__Exercise prompt__
Leave out pictures; repeat exactly the lines from the "The width and" line through the last of the data below.

__Information provided__
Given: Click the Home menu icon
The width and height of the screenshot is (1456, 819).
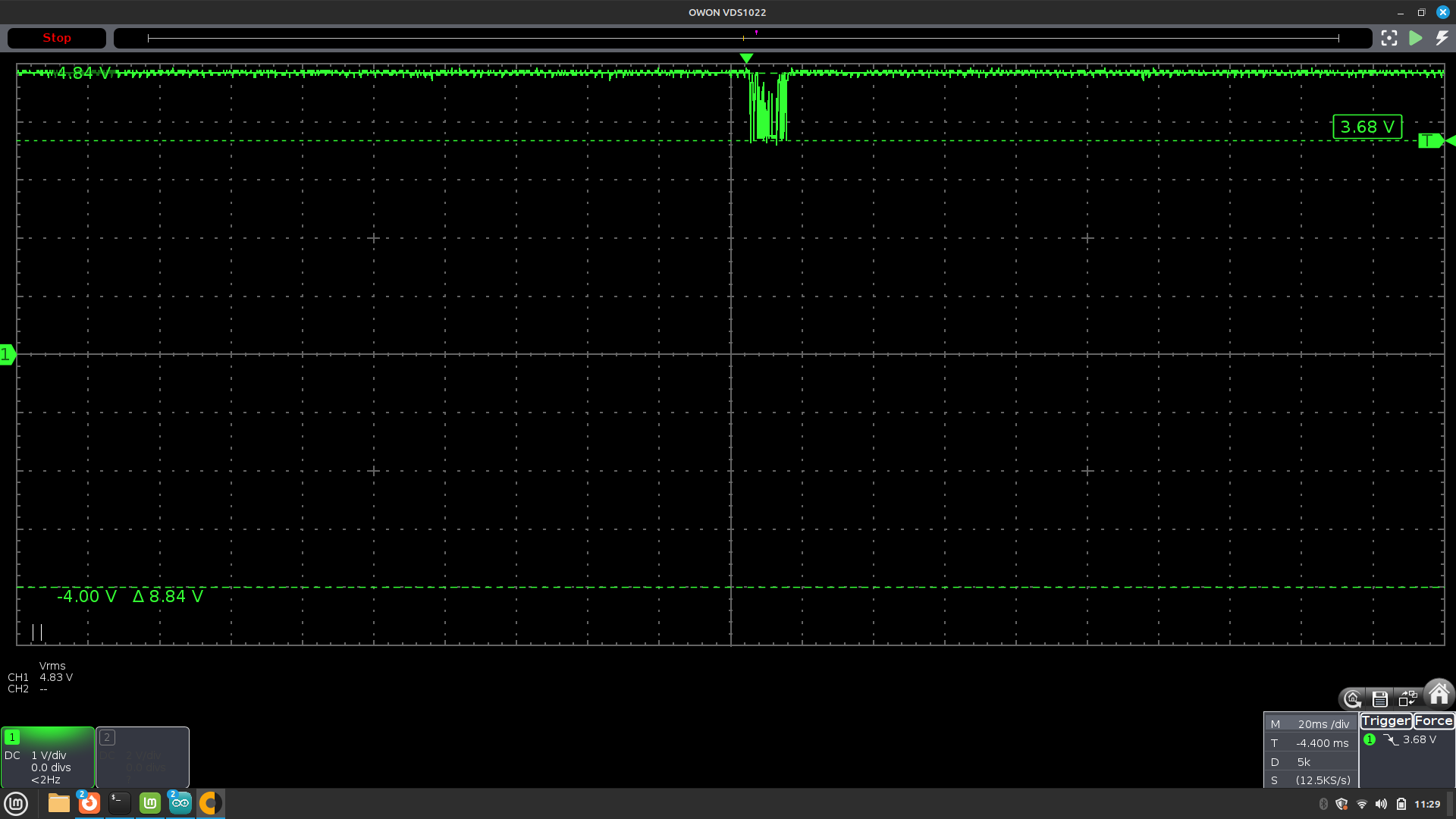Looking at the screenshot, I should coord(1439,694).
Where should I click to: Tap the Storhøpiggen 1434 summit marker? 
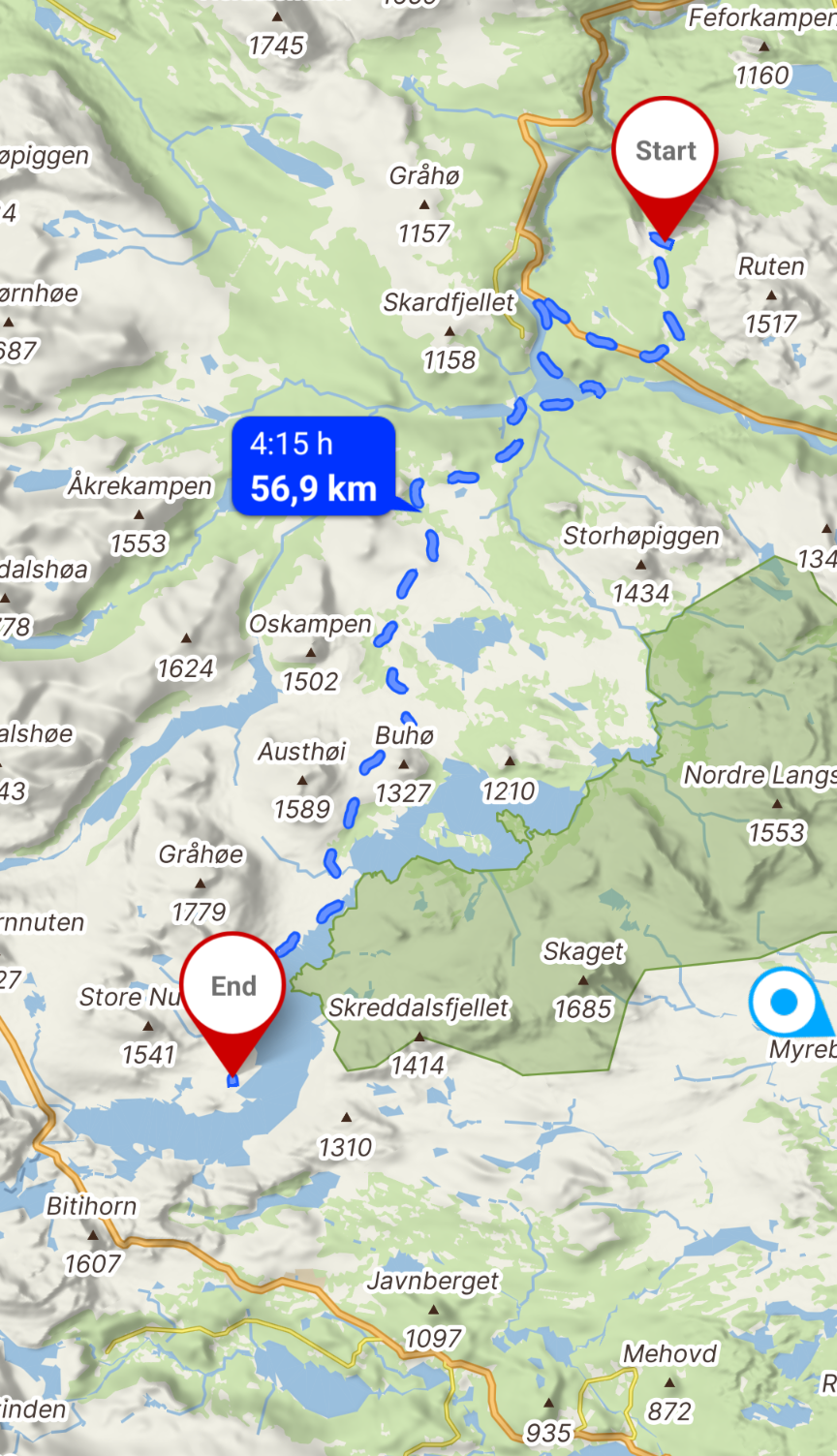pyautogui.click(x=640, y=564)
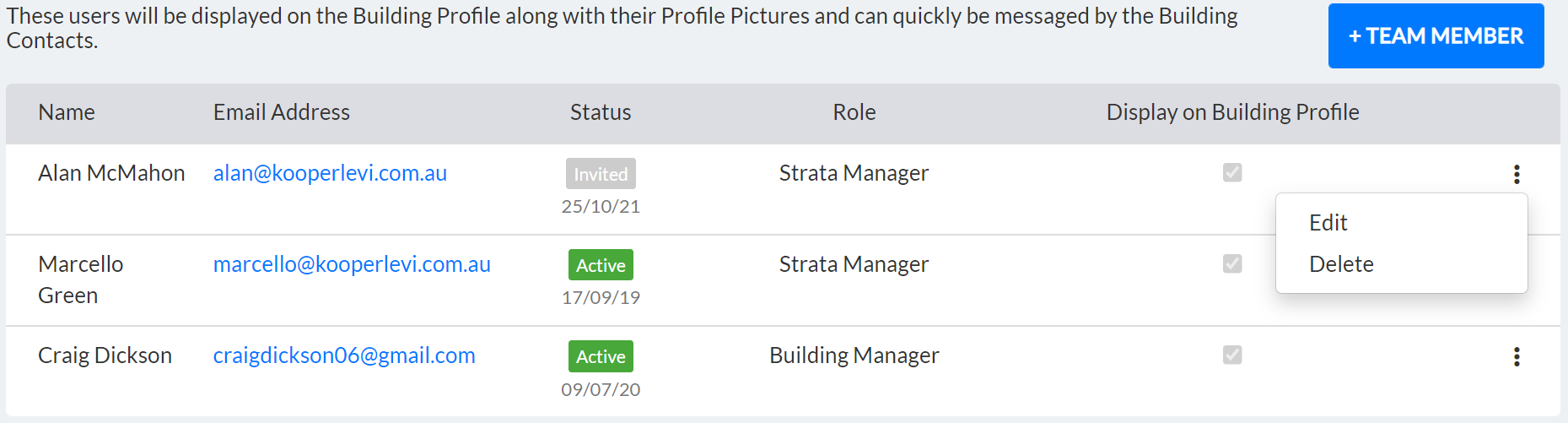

__Written response__
The width and height of the screenshot is (1456, 819).
Looking at the screenshot, I should coord(1439,694).
Where should I click to: Tap the Storhøpiggen 1434 summit marker? 
pyautogui.click(x=640, y=564)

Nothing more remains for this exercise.